In the magazine, Watson said:
I was encouraged not to use the word "feminism" because people felt that it was alienating and separating and the whole idea of the speech was to include as many people as possible. But I thought long and hard and ultimately felt that it was just the right thing to do. If women are terrified to use the word, how on earth are men supposed to start using it?
This response deserves some serious applause. Even though ignoring that advice might have been a risky move, it's a good one for Watson to have made. It sucks, but it does seem like feminism has gotten a bad rap, especially recently. Over the past couple of years, there have been far more celebrities than I care to count who have denounced the idea of feminism because their understanding of the movement leads them to think it's all about bringing men down to lift women up, and that's simply not true. We should all lift each other up, and that starts with changing things like the wage gap. But if we as a society continue to perpetuate the idea that feminists hate men and shy away from educating people for fear of alienating them, that will never change.
Besides, Watson's speech (and the HeForShe campaign in general) is all about getting men involved in ensuring equal rights for their mothers, sisters, wives, and the other women in their lives. Like she said, if women can't own feminism, we can't expect men to, either.

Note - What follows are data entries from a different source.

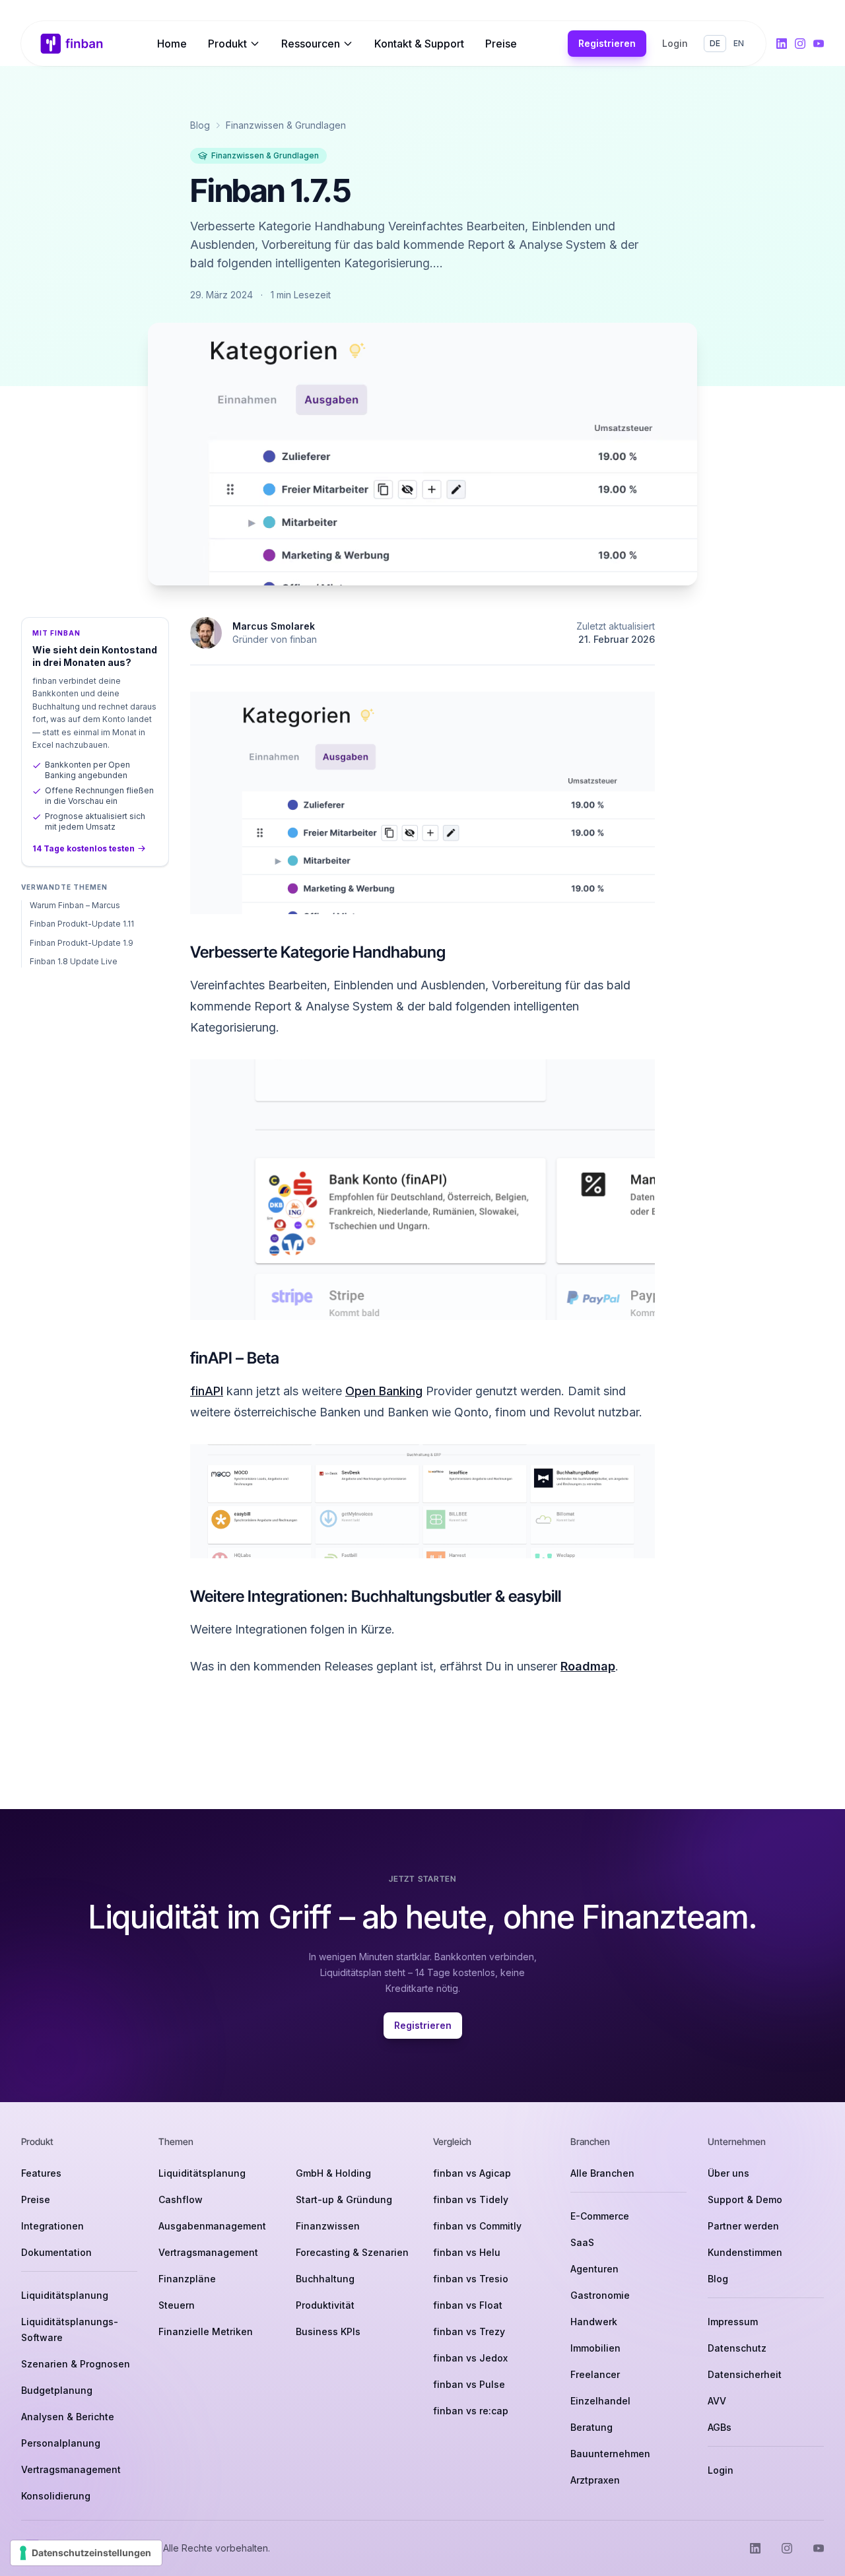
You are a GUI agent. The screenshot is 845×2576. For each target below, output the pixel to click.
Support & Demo (745, 2199)
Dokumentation (56, 2252)
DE (715, 43)
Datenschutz (737, 2348)
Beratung (591, 2427)
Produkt (227, 43)
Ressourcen (310, 43)
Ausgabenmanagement (212, 2225)
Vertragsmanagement (71, 2469)
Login (675, 43)
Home (172, 43)
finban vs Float (467, 2305)
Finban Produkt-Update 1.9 (81, 943)
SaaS (582, 2242)
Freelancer (595, 2374)
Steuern (176, 2305)
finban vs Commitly (477, 2225)
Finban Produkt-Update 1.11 (82, 924)
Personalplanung (60, 2443)
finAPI (206, 1391)
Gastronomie (600, 2295)
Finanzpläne (187, 2278)
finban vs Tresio (470, 2278)
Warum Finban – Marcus (75, 905)
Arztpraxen (595, 2480)
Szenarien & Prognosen (75, 2363)
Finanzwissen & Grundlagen (286, 125)
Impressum (733, 2321)
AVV (717, 2400)
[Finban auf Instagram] (800, 43)
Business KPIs (328, 2331)
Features (41, 2173)
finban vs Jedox (470, 2357)
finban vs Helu (466, 2252)
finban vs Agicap (472, 2173)
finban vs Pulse (469, 2384)
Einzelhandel (600, 2400)
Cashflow (180, 2199)
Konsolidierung (55, 2495)
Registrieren (607, 43)
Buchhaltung (325, 2278)
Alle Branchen (602, 2173)
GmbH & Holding (333, 2173)
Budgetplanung (56, 2390)
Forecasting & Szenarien (352, 2252)
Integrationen (52, 2225)
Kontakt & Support (419, 43)
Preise (501, 43)
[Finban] (72, 43)
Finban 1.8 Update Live (74, 961)
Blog (200, 125)
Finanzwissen (328, 2225)
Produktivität (325, 2305)
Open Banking (383, 1391)
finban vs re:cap (470, 2410)
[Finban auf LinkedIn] (781, 43)
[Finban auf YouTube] (818, 43)
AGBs (719, 2427)
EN (738, 43)
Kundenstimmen (745, 2252)
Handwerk (593, 2321)
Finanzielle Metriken (205, 2331)
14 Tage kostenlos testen (83, 848)
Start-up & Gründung (344, 2199)
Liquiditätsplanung (64, 2295)
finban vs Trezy (469, 2331)
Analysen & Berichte (67, 2416)
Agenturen (594, 2268)
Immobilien (595, 2348)
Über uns (728, 2173)
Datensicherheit (745, 2374)
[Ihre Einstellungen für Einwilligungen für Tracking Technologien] (86, 2552)
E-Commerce (599, 2216)
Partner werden (743, 2225)
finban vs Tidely (470, 2199)
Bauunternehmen (610, 2453)
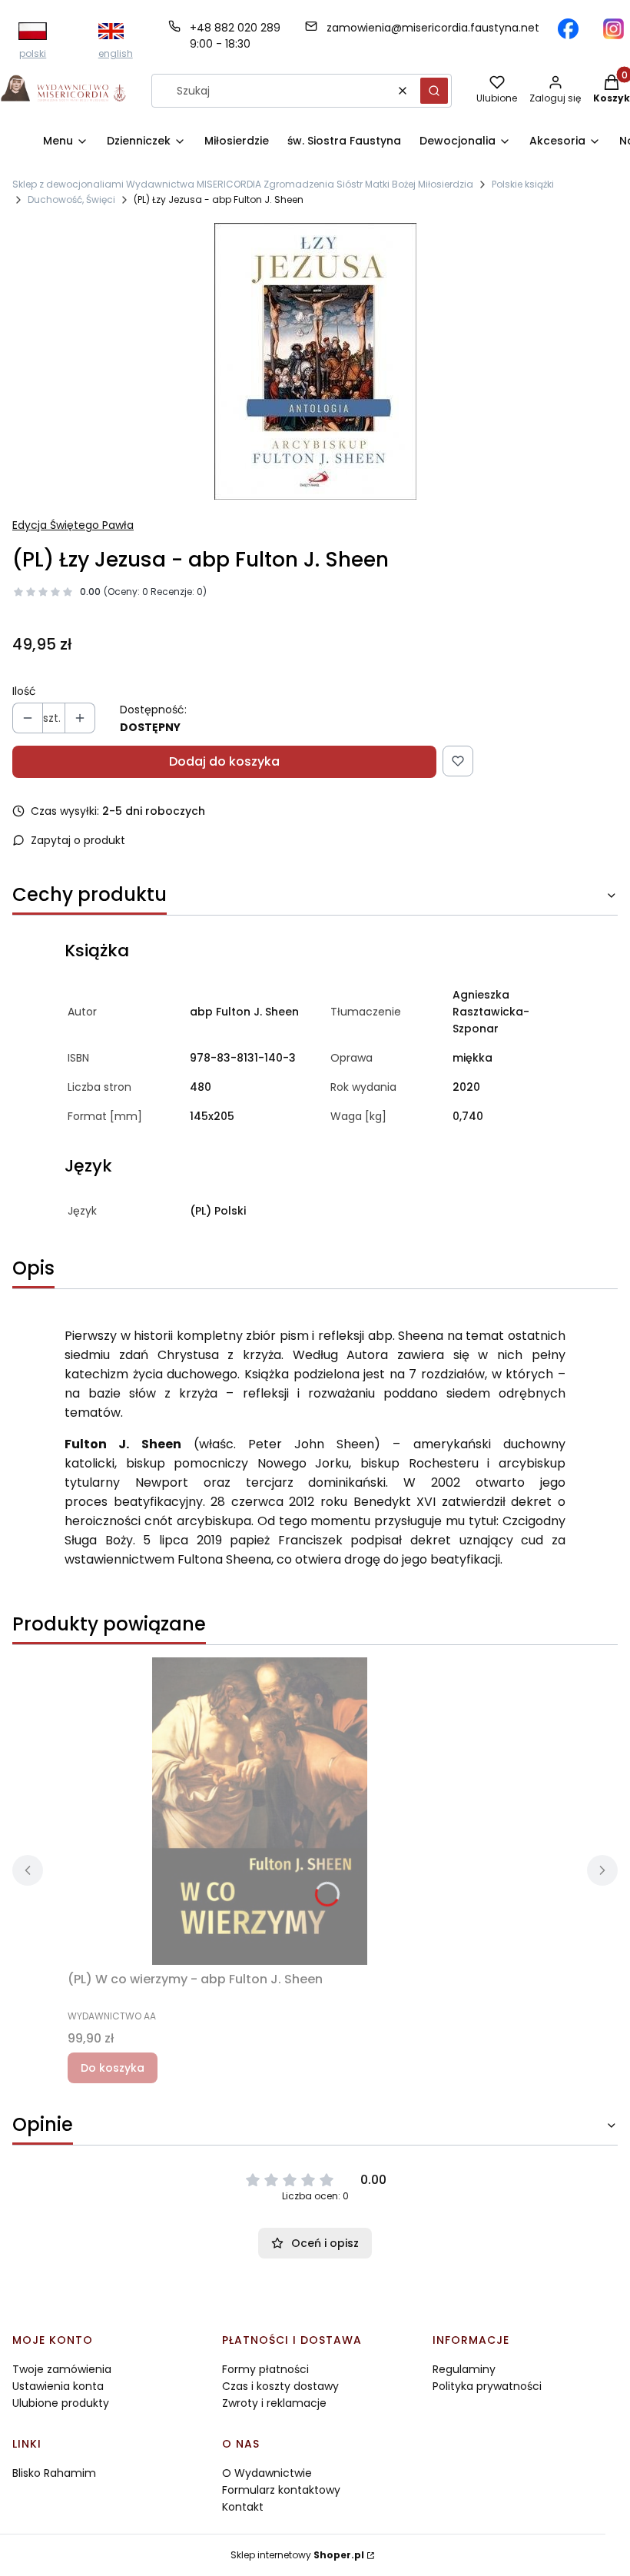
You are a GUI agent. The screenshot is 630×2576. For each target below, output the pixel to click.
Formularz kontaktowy (281, 2490)
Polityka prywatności (487, 2386)
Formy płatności (265, 2369)
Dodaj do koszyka (224, 761)
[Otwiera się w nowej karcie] (568, 28)
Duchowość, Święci (71, 199)
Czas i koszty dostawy (280, 2386)
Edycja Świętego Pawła (73, 525)
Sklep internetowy (297, 2554)
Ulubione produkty (60, 2403)
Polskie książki (523, 184)
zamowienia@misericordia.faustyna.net (433, 27)
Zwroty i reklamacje (274, 2403)
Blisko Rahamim (54, 2473)
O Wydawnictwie (267, 2473)
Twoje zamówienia (61, 2369)
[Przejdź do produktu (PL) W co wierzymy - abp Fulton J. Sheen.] (260, 1811)
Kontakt (243, 2507)
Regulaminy (464, 2369)
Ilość (24, 691)
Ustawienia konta (58, 2386)
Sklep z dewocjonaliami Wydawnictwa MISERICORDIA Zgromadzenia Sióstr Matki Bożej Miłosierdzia (242, 184)
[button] (434, 91)
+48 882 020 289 (235, 27)
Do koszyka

And since it's equality that we feminists are fighting for, it's kind of important to make sure that everyone is comfortable getting involved — and that we're all on the same page.
There are far scarier words out there than "feminism." Watson is right; avoiding the word won't stop people from being scared of it, and the more we talk about feminism in no uncertain terms, the better the chances we have at achieving equality someday.
Watson deserves major props for the decision she made — and the fact that she got up on that stage at all. Even more than a year later, her words still ring true.